Terakhir, kita bersimpuh di hadapan Syaikh Ibnu Arabi… Sebagian golongan dari ulama Salaf menolak Syaikh Ibnu Arabi, terutama setelah adanya serangan dari Syaikh Ibnu Taimiyah kepadanya. Golongan lain mencoba mencerabut Syaikh Ibnu Arabi dari akar keislamannya yg baik, lalu menggambarkannya sebagai orang yg kebingungan dalam bentara wujud, orang yg merasa menyatu dengan setiap manusia di berbagai ruang dan waktu, dan menilai Syaikh Ibnu Arabi sebagai orang yg mengajarkan wahdatul wujud, dimana ajaran ini menemukan akar pemikirannya dalam falsafah agama India.
Akan tetapi kaum terdidik kita terkait langsung dengan Syaikh Ibnu Arabi dengan beragam macam dan bentuk.
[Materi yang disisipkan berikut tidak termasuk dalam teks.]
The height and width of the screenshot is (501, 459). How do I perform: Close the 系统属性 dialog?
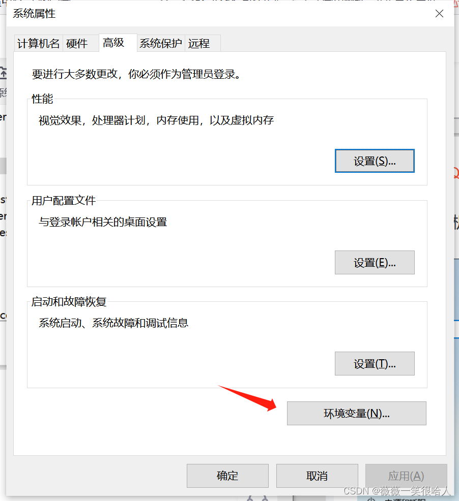(x=439, y=14)
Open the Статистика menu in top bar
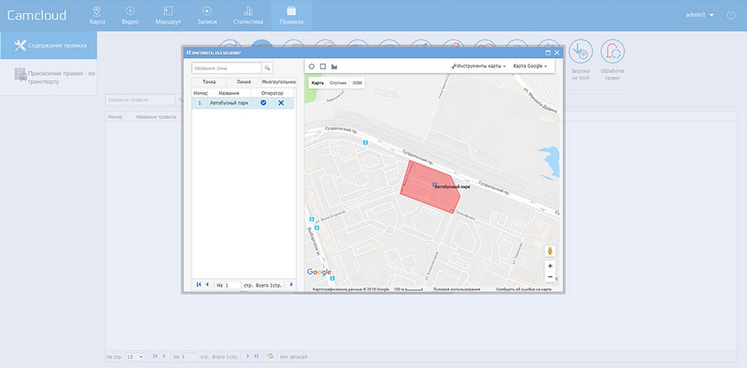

Kita adalah generasi satu umat yg dalam perjalanan sejarah pemikirannya memiliki seorang Guru Besar seperti Syaikh Ibnu Arabi. Membaca karya²nya merupakan sebuah perjalanan menyenangkan dalam semesta pengetahuan. Sebelum kita menerima atau menolaknya, marilah kita bersama-sama melakukan perjalanan tersebut. Kita akan mengiringi kalimat²nya yg dapat di umpamakan dengan perahu atau bahtera yg sedang berlayar menuju semesta pengetahuan (ma’rifat). Pada akhirnya, kita tidak akan bisa berbuat apapun selain mengagungkan seorang ulama besar muslim ini, seorang ahli fiqih yg mampu menyimak rahasia² fiqih, seorang teolog yg mampu menemukan detail² akidah, dan seorang sufi yg tidak pernah puas dengan pecerahan dan visi² yg dialaminya. Setiap orang yg pernah memasuki semesta Syaikh Ibnu Arabi tidak mau keluar untuk menyimak ucapan² orang selain Beliau. Sebab teks² karya Syaikh Ibnu Arabi telah menampung seluruh pilar bangunan seorang pemikir besar: baik susunan kata²nya, keilmuannya, keseriusannya, maupun keberaniannya. Syaikh Ibnu Arabi mencela jagad semesta yg pintu² masuknya ditutup pada zamannya. Betul memang, terkadang muncul kesan bahwa Syaikh Ibnu Arabi menyombongkan dirinya sendiri. Akan tetapi bukankah Beliau telah meninggalkan banyak karya untuk kita, dimana karya² itu dapat menghapus kesan² negatif tersebut?!